The Kurusuno Tile Kiln ruins (栗栖野瓦窯跡, Kurusuno no kawara gama ato) is an archaeological site with the remains of roof tile kilns located in the Iwakura Hataeda-cho neighborhood of Sakyō-ku, Kyoto city in the Kansai region of Japan. The site was designated a National Historic Site of Japan in 1934.

==Overview==
The Kurusuno tile kiln ruins are located in the hills on the northern outskirts of the city, which provided good quality clay and firewood for fuel. The area has been a thriving tile manufacturing area since before the construction of Heian-kyō, and the kilns in this area were government-run and produced the roof tiles for the Heian-kyō palaces and temples such as Tō-ji and Sai-ji. Kawara (瓦) roof tiles made of fired clay were introduced to Japan from Baekche during the 6th century along with Buddhism. During the 570s under the reign of Emperor Bidatsu, the king of Baekche sent six people to Japan skilled in various aspects of Buddhism, including a temple architect. Initially, tiled roofs were a sign of great wealth and prestige, and used for temple and government buildings. The material had the advantages of great strength and durability, and could also be made at locations around the country wherever clay was available.

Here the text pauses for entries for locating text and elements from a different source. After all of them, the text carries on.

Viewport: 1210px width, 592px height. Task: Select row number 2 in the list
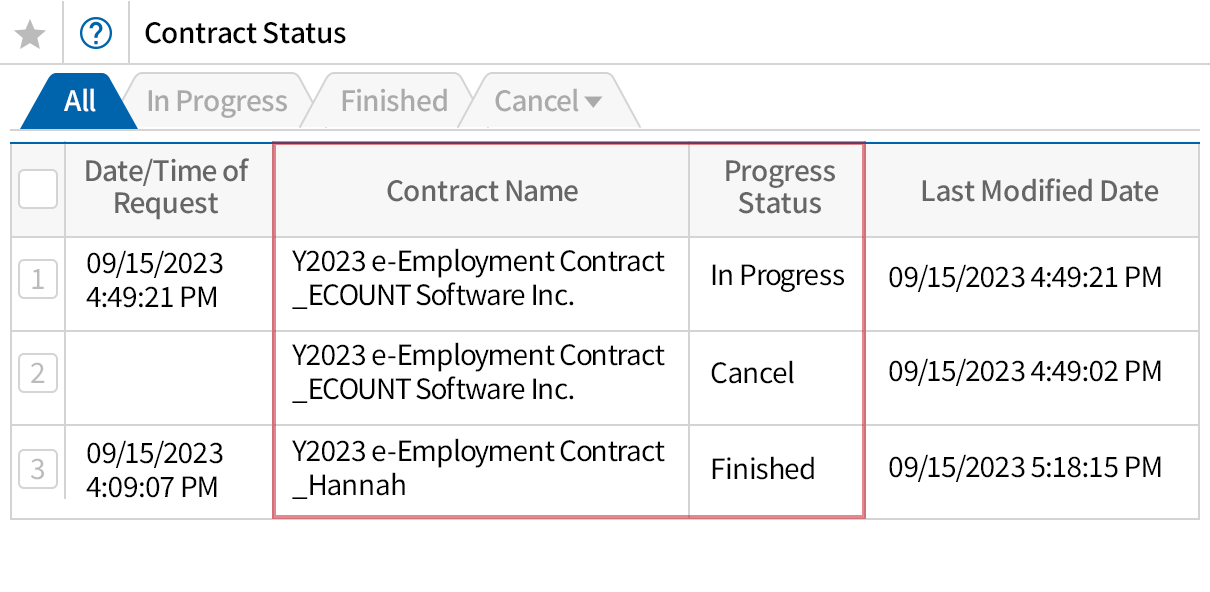pos(37,374)
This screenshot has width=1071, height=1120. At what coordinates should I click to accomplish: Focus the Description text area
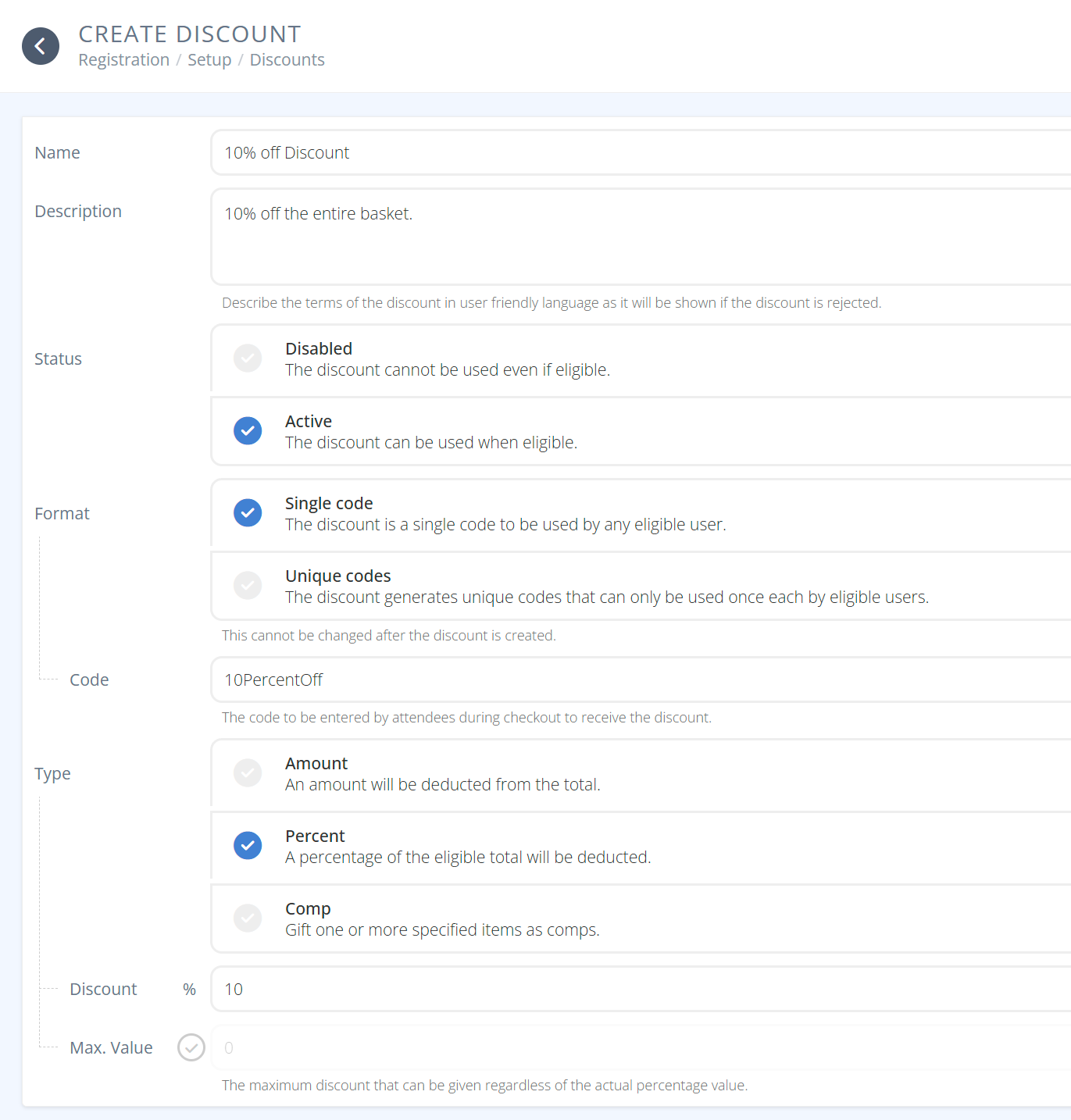641,237
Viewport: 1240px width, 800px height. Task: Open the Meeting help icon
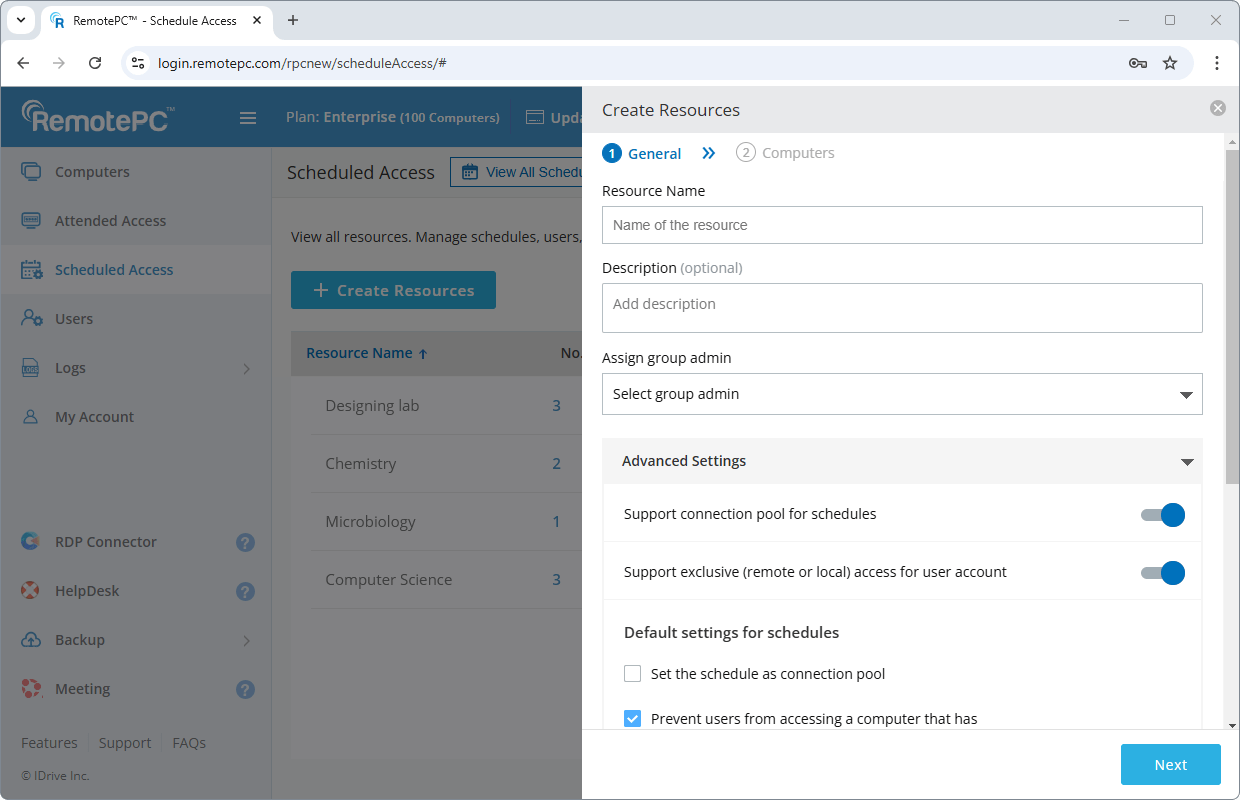(x=245, y=690)
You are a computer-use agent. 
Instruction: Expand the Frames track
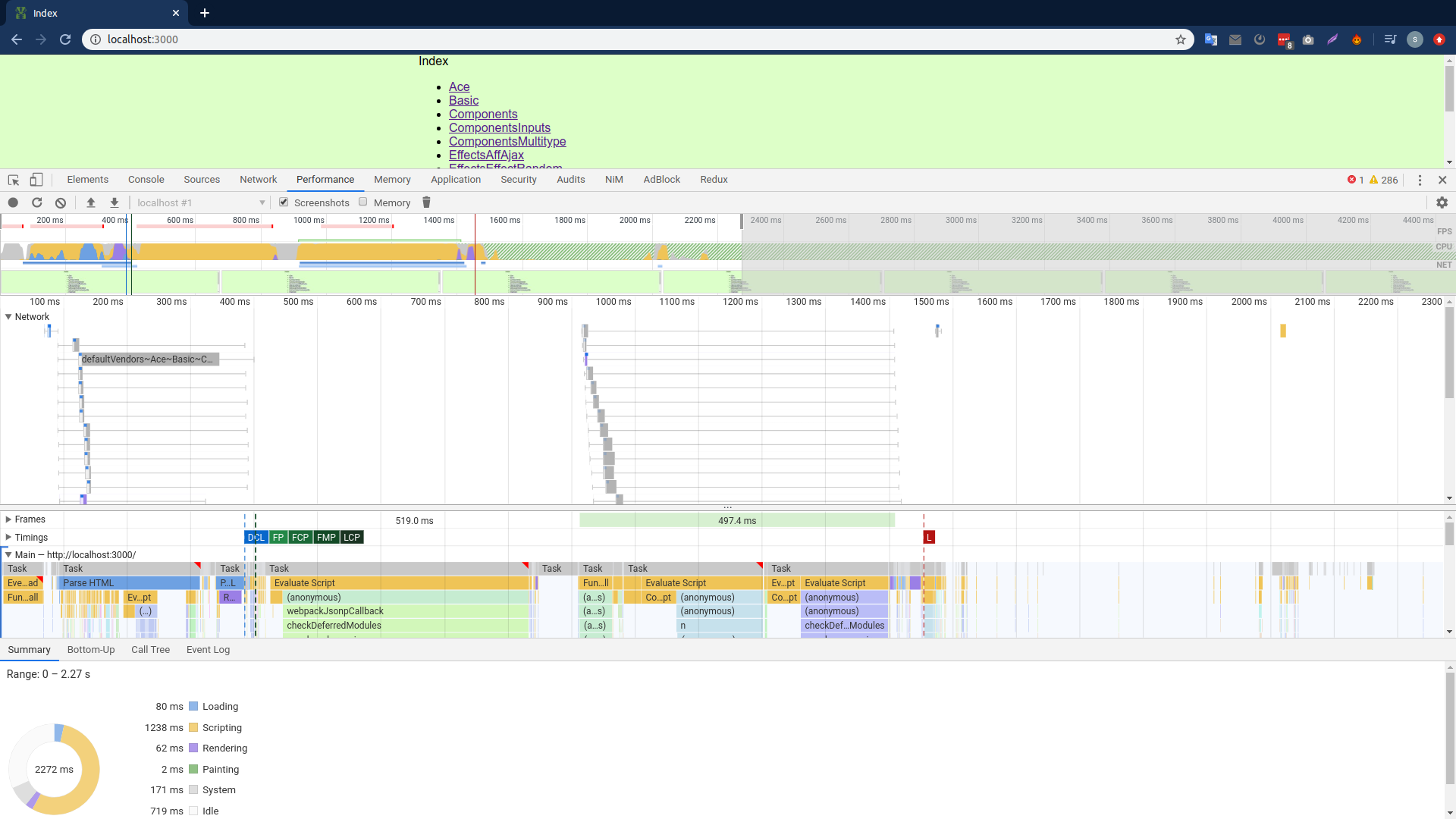point(8,519)
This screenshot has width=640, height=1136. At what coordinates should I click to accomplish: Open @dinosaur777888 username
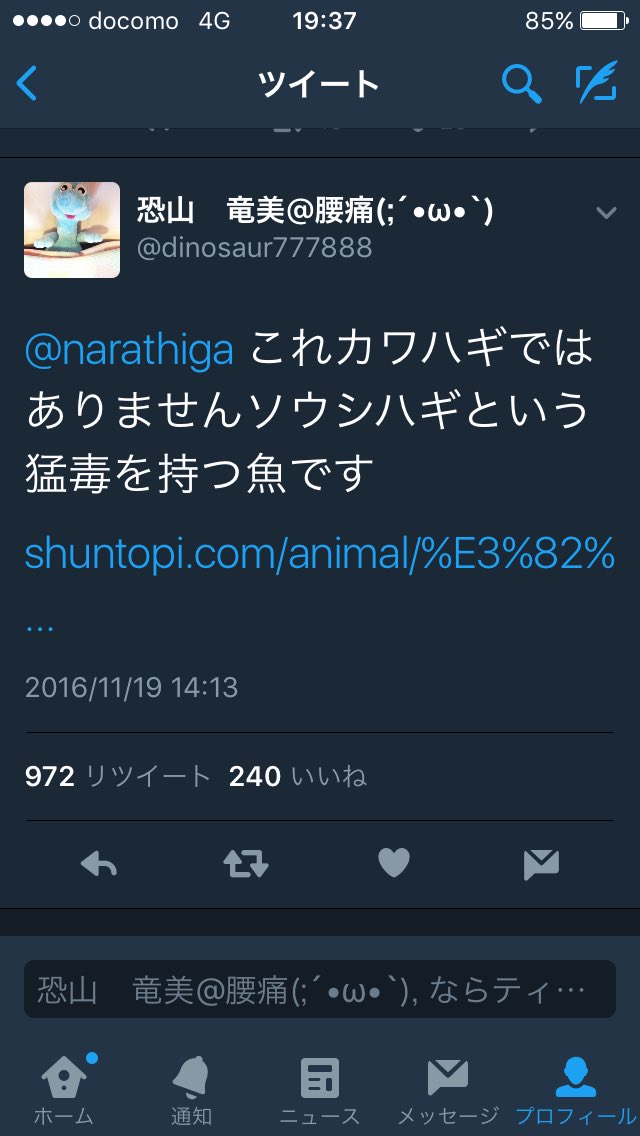(x=254, y=248)
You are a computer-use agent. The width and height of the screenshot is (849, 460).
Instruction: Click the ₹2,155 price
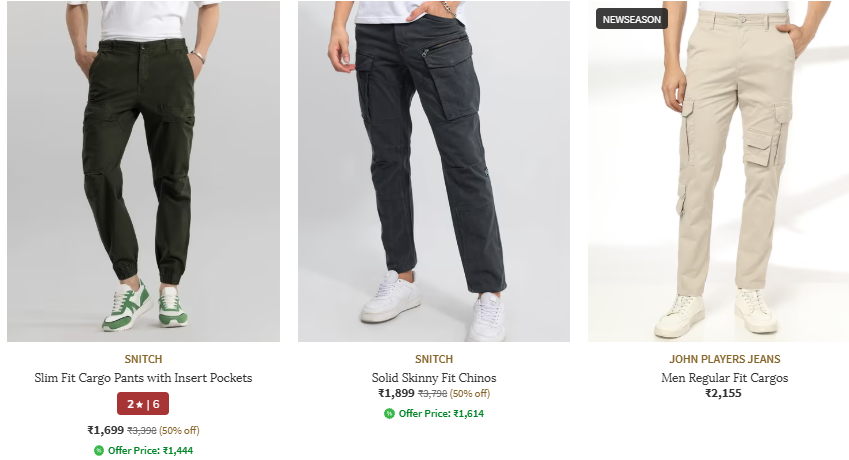click(x=724, y=393)
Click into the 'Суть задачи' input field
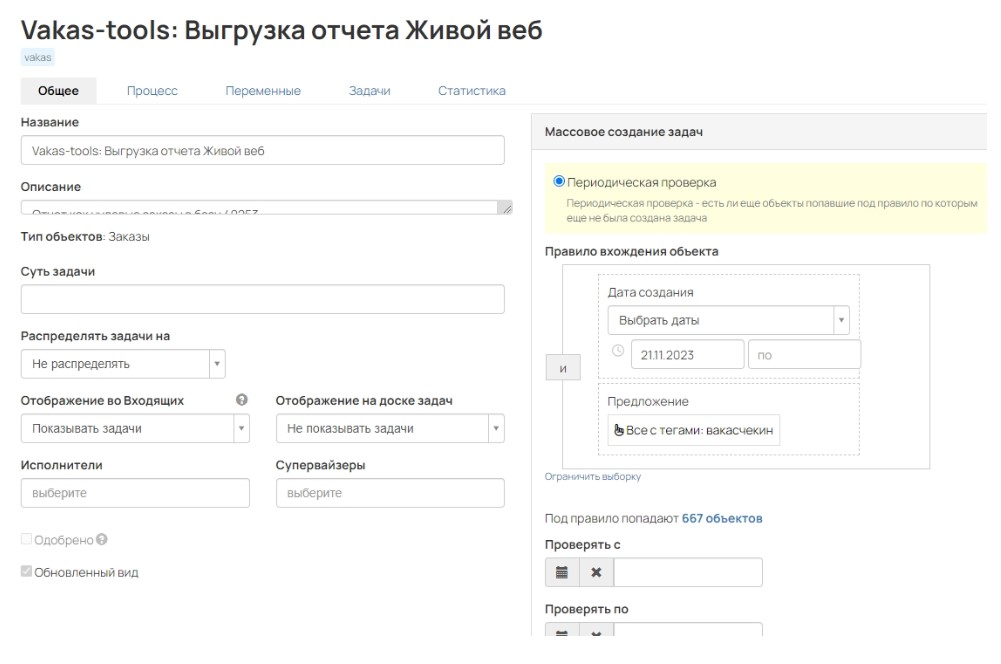 pyautogui.click(x=262, y=299)
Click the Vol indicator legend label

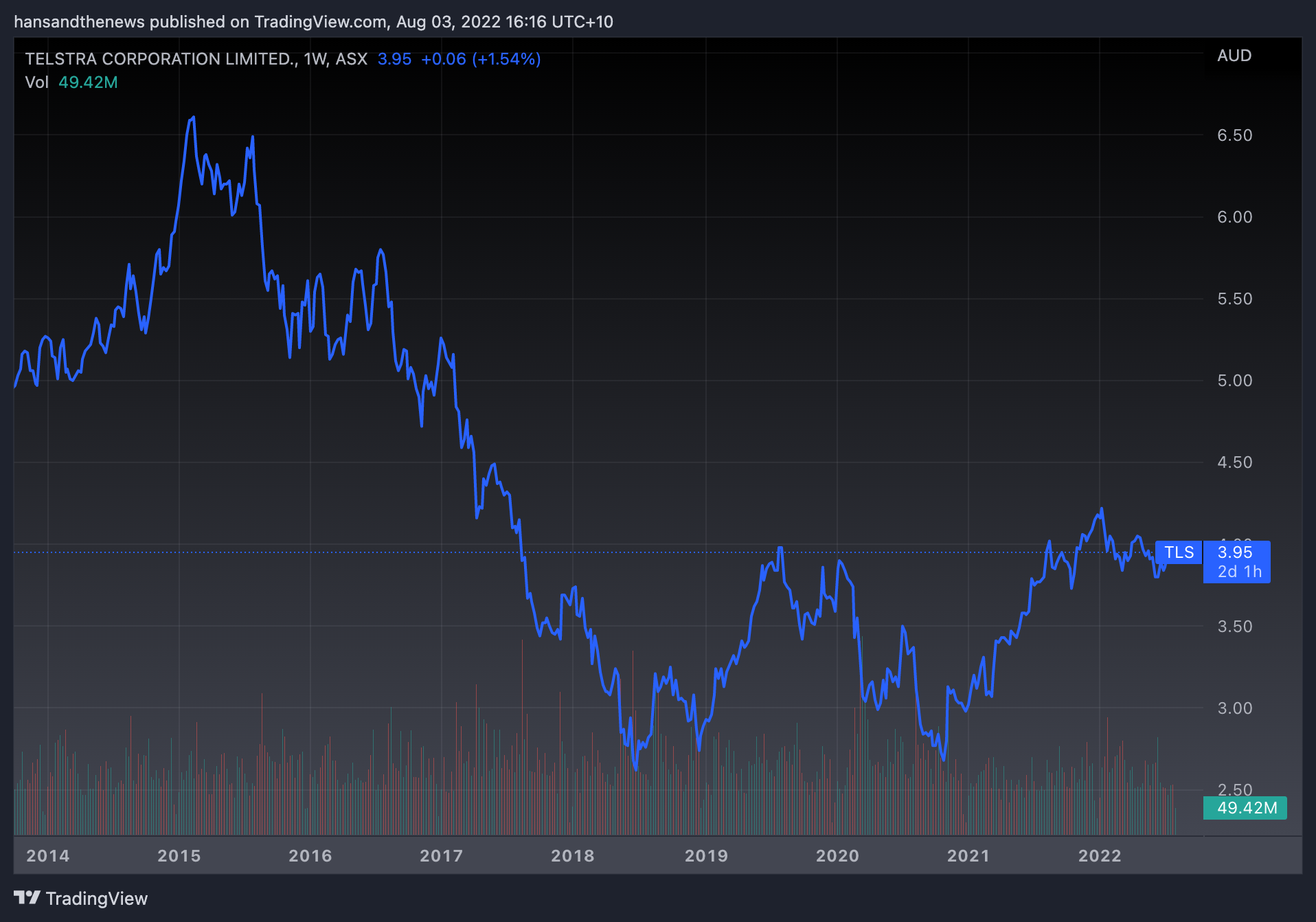tap(36, 82)
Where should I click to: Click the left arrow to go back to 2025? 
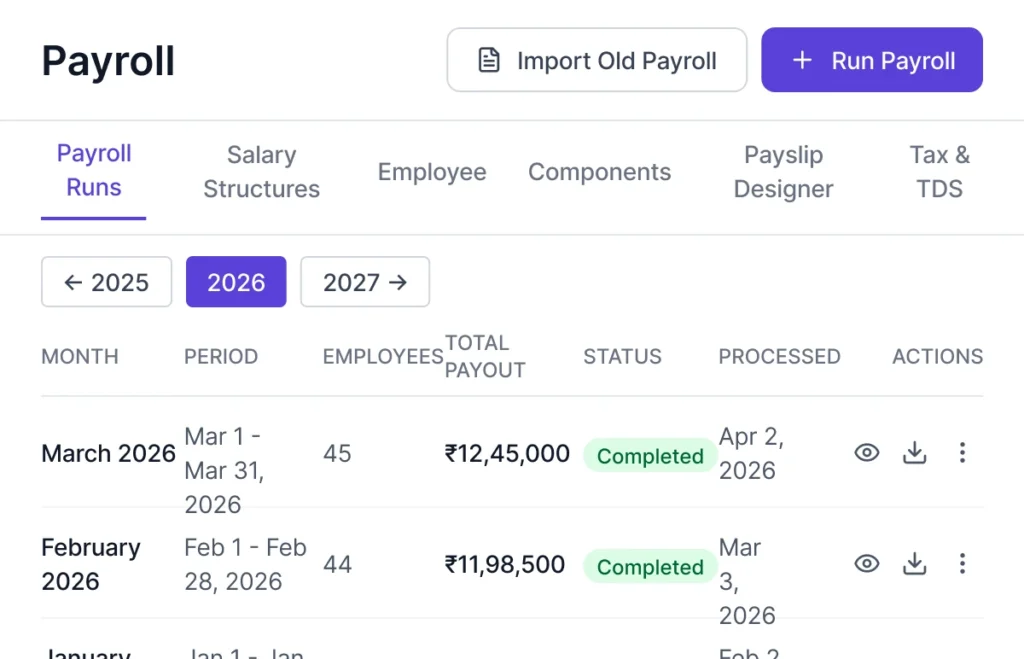click(73, 282)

The Kurusuno tile kilns mentioned in the Engishiki, and operated throughout the Heian period. The site was discovered in 1930, and two tile kilns were excavated by the Kyoto Prefectural Historical Site Preservation Committee in 1934. However, the scope of the excavation was limited, and in subsequent residential development, some kiln sites have disappeared without notice outside the designated historic site area. The Kurusuno tile kiln ruins consisted of three areas, which faced each other across a flat area. These are known as the Kurisuno tile kiln ruins, Entsuji tile kiln ruins, and Minamishoda tile kiln ruins, but only part of the Kurisuno tile kiln ruins was designated as a national historic site. The Kurisuno tile kiln site is located about 200 meters north of the Minamishoda tile kiln site and the Entsuji tile kiln site is located about 450 meters west of the Minamishoda tile kiln site in a straight line. While the Kurisuno tile kilns was in operation throughout the Heian period, tiles from the Minamishoda and Entsuji tile kilns have been excavated only from the late Heian period. Therefore, it is generally believed that the Kurisuno tile kiln site was the core of the complex, and that the surrounding tile kilns were only in operation temporarily. In a subsequent excavation in 1992, a pit kiln from the early Heian period was discovered, and tiles with glaze drips remaining and fragments of a multi-mouthed bottle with two-colored glaze were excavated. This indicates that the kilns were not only a production center for roof tiles, but also a production center for green-glazed pottery. The green-glazed tiles that decorated the roof of the Daigokuden Hall of the Heian Palace were also produced at the Kurisuno kilns.

The site at present consists of a two meter long by 1.5 meter wide portion of a noborigama tunnel kiln and hearth. About 600 roof tiles still loaded in the kiln were found inside the kiln site. It has now been backfilled and is now a slope of a mountain. The site is about a 10-minute walk from Kino Station on the Eizan Electric Railway Kurama Line.